**Stated exercise**
Reproduce verbatim the lines of the material between the line containing "Collapse the NewProgram1 (00) tree node" and the line containing "The height and width of the screenshot is (1542, 750).", inclusive, and output nothing else.
## Begin Material for the task
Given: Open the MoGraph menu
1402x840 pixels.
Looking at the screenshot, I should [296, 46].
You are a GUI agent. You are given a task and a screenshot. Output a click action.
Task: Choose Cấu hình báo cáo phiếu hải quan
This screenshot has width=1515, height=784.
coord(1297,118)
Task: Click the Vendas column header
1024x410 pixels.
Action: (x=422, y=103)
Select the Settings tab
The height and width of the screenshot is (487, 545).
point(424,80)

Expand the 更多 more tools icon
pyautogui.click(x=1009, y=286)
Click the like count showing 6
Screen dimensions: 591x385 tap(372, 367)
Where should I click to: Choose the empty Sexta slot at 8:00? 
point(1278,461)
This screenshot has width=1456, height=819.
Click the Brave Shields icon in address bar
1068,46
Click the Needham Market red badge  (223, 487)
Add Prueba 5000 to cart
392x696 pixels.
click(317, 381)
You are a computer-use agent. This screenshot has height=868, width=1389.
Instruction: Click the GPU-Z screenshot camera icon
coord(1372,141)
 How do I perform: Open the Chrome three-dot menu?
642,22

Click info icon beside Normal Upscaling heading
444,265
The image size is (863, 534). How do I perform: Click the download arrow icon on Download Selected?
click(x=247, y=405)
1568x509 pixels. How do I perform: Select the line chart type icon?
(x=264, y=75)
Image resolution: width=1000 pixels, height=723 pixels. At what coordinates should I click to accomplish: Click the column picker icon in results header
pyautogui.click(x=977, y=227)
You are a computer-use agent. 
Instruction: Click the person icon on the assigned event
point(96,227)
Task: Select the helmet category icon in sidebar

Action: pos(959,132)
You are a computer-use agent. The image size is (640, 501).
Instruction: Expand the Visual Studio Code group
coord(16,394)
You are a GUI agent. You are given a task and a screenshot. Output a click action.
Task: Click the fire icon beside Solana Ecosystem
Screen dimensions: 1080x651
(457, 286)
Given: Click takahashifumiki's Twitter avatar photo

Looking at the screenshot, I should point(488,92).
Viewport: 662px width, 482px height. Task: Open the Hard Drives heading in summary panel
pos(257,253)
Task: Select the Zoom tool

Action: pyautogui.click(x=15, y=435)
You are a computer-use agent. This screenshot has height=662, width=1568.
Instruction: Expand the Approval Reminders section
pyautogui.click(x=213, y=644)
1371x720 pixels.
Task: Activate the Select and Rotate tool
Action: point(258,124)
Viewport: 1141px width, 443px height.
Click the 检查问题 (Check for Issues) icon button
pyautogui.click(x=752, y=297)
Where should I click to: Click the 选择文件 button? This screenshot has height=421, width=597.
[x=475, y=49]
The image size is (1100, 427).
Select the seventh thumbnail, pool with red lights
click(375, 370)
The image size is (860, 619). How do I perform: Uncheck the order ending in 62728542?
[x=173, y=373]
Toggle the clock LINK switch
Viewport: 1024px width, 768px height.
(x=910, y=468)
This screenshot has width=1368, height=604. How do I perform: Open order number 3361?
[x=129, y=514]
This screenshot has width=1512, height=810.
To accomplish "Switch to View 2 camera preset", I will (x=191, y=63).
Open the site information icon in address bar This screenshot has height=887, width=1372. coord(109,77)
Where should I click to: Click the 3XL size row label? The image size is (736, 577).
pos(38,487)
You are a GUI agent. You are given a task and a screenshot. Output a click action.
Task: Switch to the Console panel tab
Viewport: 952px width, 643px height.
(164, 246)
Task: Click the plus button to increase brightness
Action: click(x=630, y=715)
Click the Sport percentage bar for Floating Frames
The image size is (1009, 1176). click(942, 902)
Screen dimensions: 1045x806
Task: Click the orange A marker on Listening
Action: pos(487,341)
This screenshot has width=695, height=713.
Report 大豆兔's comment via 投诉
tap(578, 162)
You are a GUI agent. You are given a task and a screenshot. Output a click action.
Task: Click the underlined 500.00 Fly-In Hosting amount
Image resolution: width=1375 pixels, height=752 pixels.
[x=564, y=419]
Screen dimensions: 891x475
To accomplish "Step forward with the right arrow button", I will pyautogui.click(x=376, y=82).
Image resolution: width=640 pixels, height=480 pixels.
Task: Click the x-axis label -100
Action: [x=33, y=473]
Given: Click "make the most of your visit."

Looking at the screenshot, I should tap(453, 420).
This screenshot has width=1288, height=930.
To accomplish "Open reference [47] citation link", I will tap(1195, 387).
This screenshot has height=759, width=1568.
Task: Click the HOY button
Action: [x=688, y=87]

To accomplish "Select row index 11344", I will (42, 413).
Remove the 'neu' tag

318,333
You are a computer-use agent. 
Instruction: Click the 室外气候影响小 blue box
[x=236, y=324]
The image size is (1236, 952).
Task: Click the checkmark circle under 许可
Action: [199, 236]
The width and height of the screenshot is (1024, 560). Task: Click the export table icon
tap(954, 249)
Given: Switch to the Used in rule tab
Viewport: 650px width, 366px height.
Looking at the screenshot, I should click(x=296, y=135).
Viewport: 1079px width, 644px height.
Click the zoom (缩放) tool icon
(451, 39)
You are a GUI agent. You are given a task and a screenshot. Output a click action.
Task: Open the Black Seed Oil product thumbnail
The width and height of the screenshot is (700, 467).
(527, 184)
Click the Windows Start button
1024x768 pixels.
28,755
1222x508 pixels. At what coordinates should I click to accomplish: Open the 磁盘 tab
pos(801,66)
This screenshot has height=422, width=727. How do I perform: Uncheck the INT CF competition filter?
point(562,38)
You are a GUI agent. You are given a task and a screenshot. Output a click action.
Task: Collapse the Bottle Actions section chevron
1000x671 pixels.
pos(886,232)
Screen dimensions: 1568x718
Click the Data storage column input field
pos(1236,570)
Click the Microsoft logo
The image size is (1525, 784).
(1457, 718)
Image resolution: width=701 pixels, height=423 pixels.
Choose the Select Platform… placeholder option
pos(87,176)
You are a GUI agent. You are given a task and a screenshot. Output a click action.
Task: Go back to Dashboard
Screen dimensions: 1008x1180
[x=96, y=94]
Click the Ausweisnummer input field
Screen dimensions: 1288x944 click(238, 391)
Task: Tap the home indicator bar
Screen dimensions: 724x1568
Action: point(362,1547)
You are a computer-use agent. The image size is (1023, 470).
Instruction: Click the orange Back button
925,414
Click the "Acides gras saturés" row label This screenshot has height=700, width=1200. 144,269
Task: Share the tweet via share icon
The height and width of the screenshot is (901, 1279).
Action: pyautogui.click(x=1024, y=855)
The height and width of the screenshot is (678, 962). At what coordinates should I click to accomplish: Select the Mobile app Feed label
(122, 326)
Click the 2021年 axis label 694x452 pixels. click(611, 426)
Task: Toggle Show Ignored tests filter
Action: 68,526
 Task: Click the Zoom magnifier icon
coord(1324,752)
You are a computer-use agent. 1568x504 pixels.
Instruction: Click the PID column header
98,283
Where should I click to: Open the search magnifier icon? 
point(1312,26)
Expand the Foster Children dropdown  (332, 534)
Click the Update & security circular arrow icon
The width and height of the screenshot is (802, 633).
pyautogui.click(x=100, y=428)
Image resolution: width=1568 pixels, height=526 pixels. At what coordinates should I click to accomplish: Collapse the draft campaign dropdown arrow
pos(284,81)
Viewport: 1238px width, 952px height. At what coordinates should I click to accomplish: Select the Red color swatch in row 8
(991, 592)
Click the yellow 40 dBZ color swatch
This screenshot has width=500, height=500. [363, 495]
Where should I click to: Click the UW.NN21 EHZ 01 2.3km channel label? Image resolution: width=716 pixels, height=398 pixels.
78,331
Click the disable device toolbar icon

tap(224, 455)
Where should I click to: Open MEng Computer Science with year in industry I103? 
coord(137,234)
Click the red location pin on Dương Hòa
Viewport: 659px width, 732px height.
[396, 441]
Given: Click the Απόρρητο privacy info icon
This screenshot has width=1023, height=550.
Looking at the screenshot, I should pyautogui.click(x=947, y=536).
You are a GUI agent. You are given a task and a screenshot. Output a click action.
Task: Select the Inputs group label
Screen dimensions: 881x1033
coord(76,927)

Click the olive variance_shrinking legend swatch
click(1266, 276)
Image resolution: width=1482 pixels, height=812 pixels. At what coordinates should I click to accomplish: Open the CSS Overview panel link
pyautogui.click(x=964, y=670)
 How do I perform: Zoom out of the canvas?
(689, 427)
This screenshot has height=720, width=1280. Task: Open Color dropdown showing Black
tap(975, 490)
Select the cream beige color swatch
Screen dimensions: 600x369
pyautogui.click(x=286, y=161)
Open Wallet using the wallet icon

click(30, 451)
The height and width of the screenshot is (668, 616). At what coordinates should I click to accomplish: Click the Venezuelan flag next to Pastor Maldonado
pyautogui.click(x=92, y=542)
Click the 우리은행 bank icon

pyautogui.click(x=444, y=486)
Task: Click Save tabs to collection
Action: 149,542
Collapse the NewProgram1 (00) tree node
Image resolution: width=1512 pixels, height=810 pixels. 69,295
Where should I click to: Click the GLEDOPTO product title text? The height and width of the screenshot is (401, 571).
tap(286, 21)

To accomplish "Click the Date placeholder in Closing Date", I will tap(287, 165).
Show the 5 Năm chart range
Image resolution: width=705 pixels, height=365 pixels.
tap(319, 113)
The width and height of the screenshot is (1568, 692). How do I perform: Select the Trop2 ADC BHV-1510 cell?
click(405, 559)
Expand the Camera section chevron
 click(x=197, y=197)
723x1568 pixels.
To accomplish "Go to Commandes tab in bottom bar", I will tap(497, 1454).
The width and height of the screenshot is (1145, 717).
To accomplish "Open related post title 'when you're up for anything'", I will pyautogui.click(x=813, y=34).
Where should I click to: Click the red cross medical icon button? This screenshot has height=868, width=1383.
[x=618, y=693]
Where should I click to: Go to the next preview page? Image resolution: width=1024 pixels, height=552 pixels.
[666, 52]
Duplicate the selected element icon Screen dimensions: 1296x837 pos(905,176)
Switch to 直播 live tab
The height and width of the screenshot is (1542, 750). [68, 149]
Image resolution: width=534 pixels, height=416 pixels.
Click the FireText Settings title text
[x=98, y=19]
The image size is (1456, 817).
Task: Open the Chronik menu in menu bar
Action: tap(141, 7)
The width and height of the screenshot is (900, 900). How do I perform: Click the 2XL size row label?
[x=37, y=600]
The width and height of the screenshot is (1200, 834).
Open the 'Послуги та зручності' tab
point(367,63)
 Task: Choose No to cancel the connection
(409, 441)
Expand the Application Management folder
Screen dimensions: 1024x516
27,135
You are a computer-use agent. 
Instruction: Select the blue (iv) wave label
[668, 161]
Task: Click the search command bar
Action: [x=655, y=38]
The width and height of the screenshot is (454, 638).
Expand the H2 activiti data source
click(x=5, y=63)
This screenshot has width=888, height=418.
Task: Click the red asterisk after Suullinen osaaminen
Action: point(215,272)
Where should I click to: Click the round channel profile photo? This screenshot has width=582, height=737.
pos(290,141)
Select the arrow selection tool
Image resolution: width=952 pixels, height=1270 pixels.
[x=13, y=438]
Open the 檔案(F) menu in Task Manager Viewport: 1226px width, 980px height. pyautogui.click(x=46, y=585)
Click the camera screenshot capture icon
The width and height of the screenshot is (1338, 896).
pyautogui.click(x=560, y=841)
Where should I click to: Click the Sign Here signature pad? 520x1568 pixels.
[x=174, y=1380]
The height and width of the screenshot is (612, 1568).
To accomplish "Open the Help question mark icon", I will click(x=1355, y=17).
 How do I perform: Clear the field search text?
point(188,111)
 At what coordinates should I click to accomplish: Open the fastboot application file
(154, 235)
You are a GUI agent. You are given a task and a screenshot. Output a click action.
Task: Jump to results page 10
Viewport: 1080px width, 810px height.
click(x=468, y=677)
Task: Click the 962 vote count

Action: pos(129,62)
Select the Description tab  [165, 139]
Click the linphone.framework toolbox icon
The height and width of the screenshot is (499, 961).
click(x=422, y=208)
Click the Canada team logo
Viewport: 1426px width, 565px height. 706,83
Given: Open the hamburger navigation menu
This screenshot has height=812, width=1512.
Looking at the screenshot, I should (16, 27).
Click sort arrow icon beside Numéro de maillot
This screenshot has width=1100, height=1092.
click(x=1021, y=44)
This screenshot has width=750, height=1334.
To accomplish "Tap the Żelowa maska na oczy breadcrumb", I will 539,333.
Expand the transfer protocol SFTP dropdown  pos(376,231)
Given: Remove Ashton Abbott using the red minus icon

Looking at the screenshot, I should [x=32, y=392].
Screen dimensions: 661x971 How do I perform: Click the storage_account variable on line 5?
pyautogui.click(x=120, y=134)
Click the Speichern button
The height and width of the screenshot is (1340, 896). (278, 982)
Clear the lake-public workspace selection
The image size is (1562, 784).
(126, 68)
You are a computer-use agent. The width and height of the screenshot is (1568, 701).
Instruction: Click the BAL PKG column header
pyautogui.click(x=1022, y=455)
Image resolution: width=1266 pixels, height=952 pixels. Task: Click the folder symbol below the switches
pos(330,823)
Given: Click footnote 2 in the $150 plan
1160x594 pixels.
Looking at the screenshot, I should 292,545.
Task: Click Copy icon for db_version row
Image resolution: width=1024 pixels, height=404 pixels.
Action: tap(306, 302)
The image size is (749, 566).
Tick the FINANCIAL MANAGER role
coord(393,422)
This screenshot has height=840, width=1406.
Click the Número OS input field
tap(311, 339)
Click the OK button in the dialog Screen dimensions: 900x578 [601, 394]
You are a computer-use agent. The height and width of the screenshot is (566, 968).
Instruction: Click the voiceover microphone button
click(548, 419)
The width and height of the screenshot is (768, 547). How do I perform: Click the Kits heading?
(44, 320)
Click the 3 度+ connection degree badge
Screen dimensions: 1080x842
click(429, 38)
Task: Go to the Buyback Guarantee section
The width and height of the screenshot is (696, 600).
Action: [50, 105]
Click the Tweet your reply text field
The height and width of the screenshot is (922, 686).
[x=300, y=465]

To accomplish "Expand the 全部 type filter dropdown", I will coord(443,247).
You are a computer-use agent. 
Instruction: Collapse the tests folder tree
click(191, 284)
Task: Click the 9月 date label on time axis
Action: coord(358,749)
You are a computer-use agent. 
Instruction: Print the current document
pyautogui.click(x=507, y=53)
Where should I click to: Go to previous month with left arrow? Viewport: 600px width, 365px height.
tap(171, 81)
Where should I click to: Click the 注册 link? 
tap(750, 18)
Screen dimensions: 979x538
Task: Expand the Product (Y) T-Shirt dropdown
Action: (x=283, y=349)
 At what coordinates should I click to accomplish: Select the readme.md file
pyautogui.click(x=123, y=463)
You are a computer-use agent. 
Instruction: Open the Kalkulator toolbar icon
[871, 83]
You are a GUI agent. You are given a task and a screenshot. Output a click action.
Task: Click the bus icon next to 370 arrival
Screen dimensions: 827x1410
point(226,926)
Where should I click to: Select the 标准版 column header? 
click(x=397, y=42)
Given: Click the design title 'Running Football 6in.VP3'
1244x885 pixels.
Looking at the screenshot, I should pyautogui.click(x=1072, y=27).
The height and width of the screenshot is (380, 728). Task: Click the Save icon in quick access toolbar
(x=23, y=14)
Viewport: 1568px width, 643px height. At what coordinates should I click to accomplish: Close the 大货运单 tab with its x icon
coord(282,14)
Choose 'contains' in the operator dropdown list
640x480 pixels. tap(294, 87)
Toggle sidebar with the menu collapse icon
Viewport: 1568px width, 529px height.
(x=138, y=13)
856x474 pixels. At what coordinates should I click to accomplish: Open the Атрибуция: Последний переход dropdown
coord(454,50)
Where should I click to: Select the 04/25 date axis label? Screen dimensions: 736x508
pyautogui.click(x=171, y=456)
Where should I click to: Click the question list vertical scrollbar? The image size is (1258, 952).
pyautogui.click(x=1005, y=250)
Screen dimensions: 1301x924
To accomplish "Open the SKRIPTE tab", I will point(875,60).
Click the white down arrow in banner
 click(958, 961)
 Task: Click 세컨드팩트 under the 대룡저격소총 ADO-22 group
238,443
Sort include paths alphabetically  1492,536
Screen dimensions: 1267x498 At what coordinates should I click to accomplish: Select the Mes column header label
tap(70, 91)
## End Material for the task
**Answer to the task**
Collapse the NewProgram1 (00) tree node
Image resolution: width=1512 pixels, height=810 pixels. 69,295
Where should I click to: Click the GLEDOPTO product title text? The height and width of the screenshot is (401, 571).
tap(286, 21)

To accomplish "Click the Date placeholder in Closing Date", I will tap(287, 165).
Show the 5 Năm chart range
Image resolution: width=705 pixels, height=365 pixels.
tap(319, 113)
The width and height of the screenshot is (1568, 692). How do I perform: Select the Trop2 ADC BHV-1510 cell?
click(405, 559)
Expand the Camera section chevron
 click(x=197, y=197)
723x1568 pixels.
To accomplish "Go to Commandes tab in bottom bar", I will tap(497, 1454).
The width and height of the screenshot is (1145, 717).
To accomplish "Open related post title 'when you're up for anything'", I will pyautogui.click(x=813, y=34).
Where should I click to: Click the red cross medical icon button? This screenshot has height=868, width=1383.
[x=618, y=693]
Where should I click to: Go to the next preview page? Image resolution: width=1024 pixels, height=552 pixels.
[666, 52]
Duplicate the selected element icon Screen dimensions: 1296x837 pos(905,176)
Switch to 直播 live tab
The height and width of the screenshot is (1542, 750). [68, 149]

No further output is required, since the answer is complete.